Use a decontamination solution , 0.5% hypochlorite ( a 1:10 dilution of household bleach) for surfaces
Let sit for at least 20 minutes before cleaning up (work from perimeter to center)
Routinely clean non-sterilizable equipment with a sterilizing solution
Cremation should be considered due to potential risks associated with embalming

References

  • Inglesby TV, Henderson DA, Barlett JG, Ascher MS, et al. Anthrax as a biological weapon: Medical and public health management (consensus statement). JAMA, May 12, 1999;281(18):1735-1745.

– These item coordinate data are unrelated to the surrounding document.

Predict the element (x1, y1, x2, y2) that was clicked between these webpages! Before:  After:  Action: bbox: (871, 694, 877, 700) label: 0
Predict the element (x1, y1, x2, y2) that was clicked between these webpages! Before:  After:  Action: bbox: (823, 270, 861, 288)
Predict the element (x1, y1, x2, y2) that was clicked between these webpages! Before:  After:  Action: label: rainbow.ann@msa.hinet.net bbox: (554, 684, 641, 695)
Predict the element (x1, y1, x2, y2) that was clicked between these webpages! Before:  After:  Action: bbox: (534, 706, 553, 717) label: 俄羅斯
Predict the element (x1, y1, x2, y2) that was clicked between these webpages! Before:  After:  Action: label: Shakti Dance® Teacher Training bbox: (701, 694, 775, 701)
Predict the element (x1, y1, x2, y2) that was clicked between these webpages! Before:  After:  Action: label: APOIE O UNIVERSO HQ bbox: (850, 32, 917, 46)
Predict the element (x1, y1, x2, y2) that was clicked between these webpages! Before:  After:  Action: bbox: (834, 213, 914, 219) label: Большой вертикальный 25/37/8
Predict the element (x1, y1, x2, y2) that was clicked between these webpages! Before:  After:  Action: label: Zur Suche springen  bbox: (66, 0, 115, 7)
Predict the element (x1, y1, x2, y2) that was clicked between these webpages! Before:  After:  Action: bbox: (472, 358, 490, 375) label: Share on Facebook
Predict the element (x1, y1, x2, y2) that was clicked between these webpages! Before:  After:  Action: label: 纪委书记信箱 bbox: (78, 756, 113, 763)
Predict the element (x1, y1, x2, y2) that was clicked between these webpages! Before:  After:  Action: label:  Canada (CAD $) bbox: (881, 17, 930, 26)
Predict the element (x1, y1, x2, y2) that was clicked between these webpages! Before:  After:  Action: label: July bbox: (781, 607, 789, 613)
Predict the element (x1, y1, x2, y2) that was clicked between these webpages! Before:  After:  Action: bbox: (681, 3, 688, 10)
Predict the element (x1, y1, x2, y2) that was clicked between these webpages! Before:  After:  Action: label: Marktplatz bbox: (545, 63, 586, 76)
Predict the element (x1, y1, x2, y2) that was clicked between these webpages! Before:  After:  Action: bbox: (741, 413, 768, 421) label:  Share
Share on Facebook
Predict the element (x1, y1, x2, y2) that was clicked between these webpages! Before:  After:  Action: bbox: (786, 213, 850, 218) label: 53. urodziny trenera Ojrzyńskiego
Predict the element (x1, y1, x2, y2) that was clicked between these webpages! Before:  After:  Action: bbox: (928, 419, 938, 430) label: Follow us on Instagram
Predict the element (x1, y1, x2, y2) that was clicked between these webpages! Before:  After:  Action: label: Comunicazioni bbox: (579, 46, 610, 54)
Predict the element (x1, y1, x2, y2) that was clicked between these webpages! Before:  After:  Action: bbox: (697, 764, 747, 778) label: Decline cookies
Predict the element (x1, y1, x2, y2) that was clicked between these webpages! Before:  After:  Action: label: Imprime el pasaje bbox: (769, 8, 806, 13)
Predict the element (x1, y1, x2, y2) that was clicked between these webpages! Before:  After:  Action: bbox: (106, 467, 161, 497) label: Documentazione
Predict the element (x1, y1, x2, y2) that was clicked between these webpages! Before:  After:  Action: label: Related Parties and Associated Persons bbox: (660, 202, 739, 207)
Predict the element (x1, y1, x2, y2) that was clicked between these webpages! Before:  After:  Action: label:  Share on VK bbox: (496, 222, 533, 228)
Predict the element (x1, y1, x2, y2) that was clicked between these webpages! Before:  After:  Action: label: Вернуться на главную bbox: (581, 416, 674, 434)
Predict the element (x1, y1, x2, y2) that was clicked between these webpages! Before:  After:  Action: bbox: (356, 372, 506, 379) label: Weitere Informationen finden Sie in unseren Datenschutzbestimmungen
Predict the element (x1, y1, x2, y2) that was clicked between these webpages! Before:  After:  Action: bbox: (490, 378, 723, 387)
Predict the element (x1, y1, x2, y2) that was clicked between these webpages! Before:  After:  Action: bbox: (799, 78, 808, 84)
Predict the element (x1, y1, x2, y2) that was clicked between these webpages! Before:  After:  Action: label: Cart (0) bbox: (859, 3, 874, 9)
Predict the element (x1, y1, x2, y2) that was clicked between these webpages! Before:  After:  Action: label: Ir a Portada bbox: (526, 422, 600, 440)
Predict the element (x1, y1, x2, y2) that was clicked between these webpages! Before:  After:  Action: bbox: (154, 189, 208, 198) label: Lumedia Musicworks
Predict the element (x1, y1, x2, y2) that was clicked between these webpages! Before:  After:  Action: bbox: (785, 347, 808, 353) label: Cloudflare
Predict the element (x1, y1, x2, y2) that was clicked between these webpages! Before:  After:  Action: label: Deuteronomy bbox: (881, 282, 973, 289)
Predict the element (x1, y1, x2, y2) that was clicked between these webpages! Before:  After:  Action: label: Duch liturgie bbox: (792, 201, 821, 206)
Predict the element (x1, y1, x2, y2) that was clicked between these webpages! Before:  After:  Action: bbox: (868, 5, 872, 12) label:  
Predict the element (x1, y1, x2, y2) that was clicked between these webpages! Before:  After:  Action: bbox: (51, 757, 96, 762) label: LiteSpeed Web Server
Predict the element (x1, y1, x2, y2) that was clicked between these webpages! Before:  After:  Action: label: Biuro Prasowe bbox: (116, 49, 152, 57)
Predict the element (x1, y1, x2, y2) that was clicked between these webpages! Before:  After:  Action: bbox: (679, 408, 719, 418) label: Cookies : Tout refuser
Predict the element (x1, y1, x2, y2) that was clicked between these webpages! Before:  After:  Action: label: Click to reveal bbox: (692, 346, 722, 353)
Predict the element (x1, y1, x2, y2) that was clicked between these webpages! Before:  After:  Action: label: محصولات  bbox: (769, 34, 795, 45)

  • No authors listed. Biological warfare and terrorism: the military and public health response. U.S. Army, Public Health Training Network, Centers for Disease Control, and Food and Drug Administration Satellite broadcast, September 21-23, 1999.
  • Physician’s Desk Reference, 53rd edition, 1999. Medical Economics Co., Montvale, NJ.
    WHO Guidelines
  • Emerging Bacterial and Mycotic Disease Branch, DBMD, NCID, CDC: (February 12, 1999)
    AHFS Drug Information® 1999
  • Drugs Facts and Comparisons® 2000
  • 2000 Red Book, Report of Committee on Infectious Diseases, 25th Edition, American Academy of Pediatricians
  • Mandell, Douglas, and Bennett’s, Principles and Practices of Infectious Diseases, 5th Edition
    Benenson AS. Control of Communicable Diseases Manual, American Public Health Association, Washington, DC 16th Edition, 1995.
  • Abramson J, Jon S, Givner LB. Rocky Mountain Spotted Fever. [Review] Ped Inf Dis J. 18(6):539-540, June 1999.
  • Centers for Disease Control and Prevention: Anthrax: Recommendations of the Immunization Practices Advisory Committee (ACIP), in press.